##### Record extracts #####

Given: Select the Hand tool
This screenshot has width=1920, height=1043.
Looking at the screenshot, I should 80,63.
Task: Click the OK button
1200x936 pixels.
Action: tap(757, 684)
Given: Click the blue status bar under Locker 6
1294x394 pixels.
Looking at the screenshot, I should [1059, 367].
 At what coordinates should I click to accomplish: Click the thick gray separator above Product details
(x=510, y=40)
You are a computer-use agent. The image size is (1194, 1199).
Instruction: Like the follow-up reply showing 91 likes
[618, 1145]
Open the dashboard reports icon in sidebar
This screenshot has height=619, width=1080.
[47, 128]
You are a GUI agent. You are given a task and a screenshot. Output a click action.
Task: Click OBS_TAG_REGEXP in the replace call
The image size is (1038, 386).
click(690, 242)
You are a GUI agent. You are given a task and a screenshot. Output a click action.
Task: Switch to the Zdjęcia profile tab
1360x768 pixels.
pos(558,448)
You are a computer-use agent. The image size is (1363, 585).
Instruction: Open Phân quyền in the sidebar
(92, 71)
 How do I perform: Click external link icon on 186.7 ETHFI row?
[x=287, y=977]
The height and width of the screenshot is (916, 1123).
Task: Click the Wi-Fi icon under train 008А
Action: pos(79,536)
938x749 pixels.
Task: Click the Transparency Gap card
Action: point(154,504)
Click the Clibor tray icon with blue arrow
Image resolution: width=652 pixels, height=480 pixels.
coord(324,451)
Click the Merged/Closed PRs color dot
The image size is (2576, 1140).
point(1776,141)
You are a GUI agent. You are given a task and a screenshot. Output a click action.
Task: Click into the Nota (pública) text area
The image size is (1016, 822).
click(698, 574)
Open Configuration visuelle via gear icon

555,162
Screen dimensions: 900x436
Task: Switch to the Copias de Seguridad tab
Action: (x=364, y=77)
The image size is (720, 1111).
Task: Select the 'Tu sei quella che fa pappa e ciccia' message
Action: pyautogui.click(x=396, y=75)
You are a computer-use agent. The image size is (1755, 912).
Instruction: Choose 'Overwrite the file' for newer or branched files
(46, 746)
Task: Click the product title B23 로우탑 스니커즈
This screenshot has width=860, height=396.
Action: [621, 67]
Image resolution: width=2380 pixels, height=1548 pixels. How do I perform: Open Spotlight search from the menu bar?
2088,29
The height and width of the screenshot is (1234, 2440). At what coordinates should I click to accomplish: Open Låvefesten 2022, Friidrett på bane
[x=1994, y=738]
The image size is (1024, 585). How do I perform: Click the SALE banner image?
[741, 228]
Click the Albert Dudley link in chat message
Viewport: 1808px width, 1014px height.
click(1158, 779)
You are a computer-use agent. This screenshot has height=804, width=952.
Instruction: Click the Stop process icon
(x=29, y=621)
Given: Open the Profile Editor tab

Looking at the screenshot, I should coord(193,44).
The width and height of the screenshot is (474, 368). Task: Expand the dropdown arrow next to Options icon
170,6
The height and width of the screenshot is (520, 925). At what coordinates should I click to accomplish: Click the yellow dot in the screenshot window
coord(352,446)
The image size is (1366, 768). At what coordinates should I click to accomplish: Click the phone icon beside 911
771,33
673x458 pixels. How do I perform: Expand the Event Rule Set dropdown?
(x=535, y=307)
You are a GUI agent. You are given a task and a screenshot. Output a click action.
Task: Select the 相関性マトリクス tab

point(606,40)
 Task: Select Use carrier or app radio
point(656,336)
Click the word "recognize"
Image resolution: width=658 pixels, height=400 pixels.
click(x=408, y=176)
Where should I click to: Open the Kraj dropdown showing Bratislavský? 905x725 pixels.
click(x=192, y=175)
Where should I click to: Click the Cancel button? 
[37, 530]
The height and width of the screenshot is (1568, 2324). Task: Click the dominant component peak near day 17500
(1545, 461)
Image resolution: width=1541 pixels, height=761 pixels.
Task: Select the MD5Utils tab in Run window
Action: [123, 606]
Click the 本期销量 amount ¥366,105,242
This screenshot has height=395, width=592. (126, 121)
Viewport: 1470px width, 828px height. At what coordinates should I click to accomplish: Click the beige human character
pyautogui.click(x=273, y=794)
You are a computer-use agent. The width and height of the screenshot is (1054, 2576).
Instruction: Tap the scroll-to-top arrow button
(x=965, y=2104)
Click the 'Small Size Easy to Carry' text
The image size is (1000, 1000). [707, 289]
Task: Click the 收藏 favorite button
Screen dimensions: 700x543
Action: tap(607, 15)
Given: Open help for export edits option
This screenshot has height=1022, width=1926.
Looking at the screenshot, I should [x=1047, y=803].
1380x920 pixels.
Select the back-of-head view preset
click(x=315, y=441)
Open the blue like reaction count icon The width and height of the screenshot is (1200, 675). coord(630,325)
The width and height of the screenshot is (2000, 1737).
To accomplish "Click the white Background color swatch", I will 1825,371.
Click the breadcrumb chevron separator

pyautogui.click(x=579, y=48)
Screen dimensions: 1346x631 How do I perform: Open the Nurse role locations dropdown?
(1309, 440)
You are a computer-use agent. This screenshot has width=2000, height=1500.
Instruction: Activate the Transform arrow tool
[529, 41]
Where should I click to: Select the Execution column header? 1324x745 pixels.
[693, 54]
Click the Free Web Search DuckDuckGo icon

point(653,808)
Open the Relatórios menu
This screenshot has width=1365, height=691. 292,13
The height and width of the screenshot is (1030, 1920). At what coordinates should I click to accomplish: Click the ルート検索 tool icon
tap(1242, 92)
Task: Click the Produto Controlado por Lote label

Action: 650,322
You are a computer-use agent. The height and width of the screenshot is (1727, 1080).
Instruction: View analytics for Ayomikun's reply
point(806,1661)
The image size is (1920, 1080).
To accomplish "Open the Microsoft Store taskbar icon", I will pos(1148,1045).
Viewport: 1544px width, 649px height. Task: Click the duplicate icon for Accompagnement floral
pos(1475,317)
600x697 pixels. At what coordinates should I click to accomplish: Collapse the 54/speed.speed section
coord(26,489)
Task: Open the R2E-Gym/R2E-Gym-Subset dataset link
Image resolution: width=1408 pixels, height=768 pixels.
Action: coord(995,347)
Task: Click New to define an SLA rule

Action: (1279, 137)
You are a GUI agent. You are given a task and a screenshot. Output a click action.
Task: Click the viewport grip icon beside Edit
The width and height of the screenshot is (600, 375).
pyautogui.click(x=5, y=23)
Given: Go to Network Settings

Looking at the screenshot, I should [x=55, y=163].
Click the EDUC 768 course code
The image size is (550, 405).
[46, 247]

#####

- Exercise instructions
Rewrite all of the lines above, replacing every occurrence of "GUI agent" with "interface agent" and leaving everything else unchanged.

- Output of the task
Given: Select the Hand tool
This screenshot has width=1920, height=1043.
Looking at the screenshot, I should 80,63.
Task: Click the OK button
1200x936 pixels.
Action: tap(757, 684)
Given: Click the blue status bar under Locker 6
1294x394 pixels.
Looking at the screenshot, I should [1059, 367].
 At what coordinates should I click to accomplish: Click the thick gray separator above Product details
(x=510, y=40)
You are a computer-use agent. The image size is (1194, 1199).
Instruction: Like the follow-up reply showing 91 likes
[618, 1145]
Open the dashboard reports icon in sidebar
This screenshot has height=619, width=1080.
[47, 128]
You are a interface agent. You are given a task and a screenshot. Output a click action.
Task: Click OBS_TAG_REGEXP in the replace call
The image size is (1038, 386).
click(690, 242)
You are a interface agent. You are given a task and a screenshot. Output a click action.
Task: Switch to the Zdjęcia profile tab
1360x768 pixels.
pos(558,448)
You are a computer-use agent. The image size is (1363, 585).
Instruction: Open Phân quyền in the sidebar
(92, 71)
 How do I perform: Click external link icon on 186.7 ETHFI row?
[x=287, y=977]
The height and width of the screenshot is (916, 1123).
Task: Click the Wi-Fi icon under train 008А
Action: pos(79,536)
938x749 pixels.
Task: Click the Transparency Gap card
Action: point(154,504)
Click the Clibor tray icon with blue arrow
Image resolution: width=652 pixels, height=480 pixels.
coord(324,451)
Click the Merged/Closed PRs color dot
The image size is (2576, 1140).
point(1776,141)
You are a interface agent. You are given a task and a screenshot. Output a click action.
Task: Click into the Nota (pública) text area
The image size is (1016, 822).
click(698, 574)
Open Configuration visuelle via gear icon

555,162
Screen dimensions: 900x436
Task: Switch to the Copias de Seguridad tab
Action: (x=364, y=77)
The image size is (720, 1111).
Task: Select the 'Tu sei quella che fa pappa e ciccia' message
Action: pyautogui.click(x=396, y=75)
You are a computer-use agent. The image size is (1755, 912).
Instruction: Choose 'Overwrite the file' for newer or branched files
(46, 746)
Task: Click the product title B23 로우탑 스니커즈
This screenshot has width=860, height=396.
Action: [621, 67]
Image resolution: width=2380 pixels, height=1548 pixels. How do I perform: Open Spotlight search from the menu bar?
2088,29
The height and width of the screenshot is (1234, 2440). At what coordinates should I click to accomplish: Open Låvefesten 2022, Friidrett på bane
[x=1994, y=738]
The image size is (1024, 585). How do I perform: Click the SALE banner image?
[741, 228]
Click the Albert Dudley link in chat message
Viewport: 1808px width, 1014px height.
click(1158, 779)
You are a computer-use agent. This screenshot has height=804, width=952.
Instruction: Click the Stop process icon
(x=29, y=621)
Given: Open the Profile Editor tab

Looking at the screenshot, I should coord(193,44).
The width and height of the screenshot is (474, 368). Task: Expand the dropdown arrow next to Options icon
170,6
The height and width of the screenshot is (520, 925). At what coordinates should I click to accomplish: Click the yellow dot in the screenshot window
coord(352,446)
The image size is (1366, 768). At what coordinates should I click to accomplish: Click the phone icon beside 911
771,33
673x458 pixels. How do I perform: Expand the Event Rule Set dropdown?
(x=535, y=307)
You are a interface agent. You are given a task and a screenshot. Output a click action.
Task: Select the 相関性マトリクス tab

point(606,40)
 Task: Select Use carrier or app radio
point(656,336)
Click the word "recognize"
Image resolution: width=658 pixels, height=400 pixels.
click(x=408, y=176)
Where should I click to: Open the Kraj dropdown showing Bratislavský? 905x725 pixels.
click(x=192, y=175)
Where should I click to: Click the Cancel button? 
[37, 530]
The height and width of the screenshot is (1568, 2324). Task: Click the dominant component peak near day 17500
(1545, 461)
Image resolution: width=1541 pixels, height=761 pixels.
Task: Select the MD5Utils tab in Run window
Action: [123, 606]
Click the 本期销量 amount ¥366,105,242
This screenshot has height=395, width=592. (126, 121)
Viewport: 1470px width, 828px height. At what coordinates should I click to accomplish: Click the beige human character
pyautogui.click(x=273, y=794)
You are a computer-use agent. The width and height of the screenshot is (1054, 2576).
Instruction: Tap the scroll-to-top arrow button
(x=965, y=2104)
Click the 'Small Size Easy to Carry' text
The image size is (1000, 1000). [707, 289]
Task: Click the 收藏 favorite button
Screen dimensions: 700x543
Action: tap(607, 15)
Given: Open help for export edits option
This screenshot has height=1022, width=1926.
Looking at the screenshot, I should [x=1047, y=803].
1380x920 pixels.
Select the back-of-head view preset
click(x=315, y=441)
Open the blue like reaction count icon The width and height of the screenshot is (1200, 675). coord(630,325)
The width and height of the screenshot is (2000, 1737).
To accomplish "Click the white Background color swatch", I will 1825,371.
Click the breadcrumb chevron separator

pyautogui.click(x=579, y=48)
Screen dimensions: 1346x631 How do I perform: Open the Nurse role locations dropdown?
(1309, 440)
You are a computer-use agent. This screenshot has width=2000, height=1500.
Instruction: Activate the Transform arrow tool
[529, 41]
Where should I click to: Select the Execution column header? 1324x745 pixels.
[693, 54]
Click the Free Web Search DuckDuckGo icon

point(653,808)
Open the Relatórios menu
This screenshot has width=1365, height=691. 292,13
The height and width of the screenshot is (1030, 1920). At what coordinates should I click to accomplish: Click the ルート検索 tool icon
tap(1242, 92)
Task: Click the Produto Controlado por Lote label

Action: 650,322
You are a computer-use agent. The height and width of the screenshot is (1727, 1080).
Instruction: View analytics for Ayomikun's reply
point(806,1661)
The image size is (1920, 1080).
To accomplish "Open the Microsoft Store taskbar icon", I will pos(1148,1045).
Viewport: 1544px width, 649px height. Task: Click the duplicate icon for Accompagnement floral
pos(1475,317)
600x697 pixels. At what coordinates should I click to accomplish: Collapse the 54/speed.speed section
coord(26,489)
Task: Open the R2E-Gym/R2E-Gym-Subset dataset link
Image resolution: width=1408 pixels, height=768 pixels.
Action: coord(995,347)
Task: Click New to define an SLA rule

Action: (1279, 137)
You are a interface agent. You are given a task and a screenshot. Output a click action.
Task: Click the viewport grip icon beside Edit
The width and height of the screenshot is (600, 375).
pyautogui.click(x=5, y=23)
Given: Go to Network Settings

Looking at the screenshot, I should [x=55, y=163].
Click the EDUC 768 course code
The image size is (550, 405).
[46, 247]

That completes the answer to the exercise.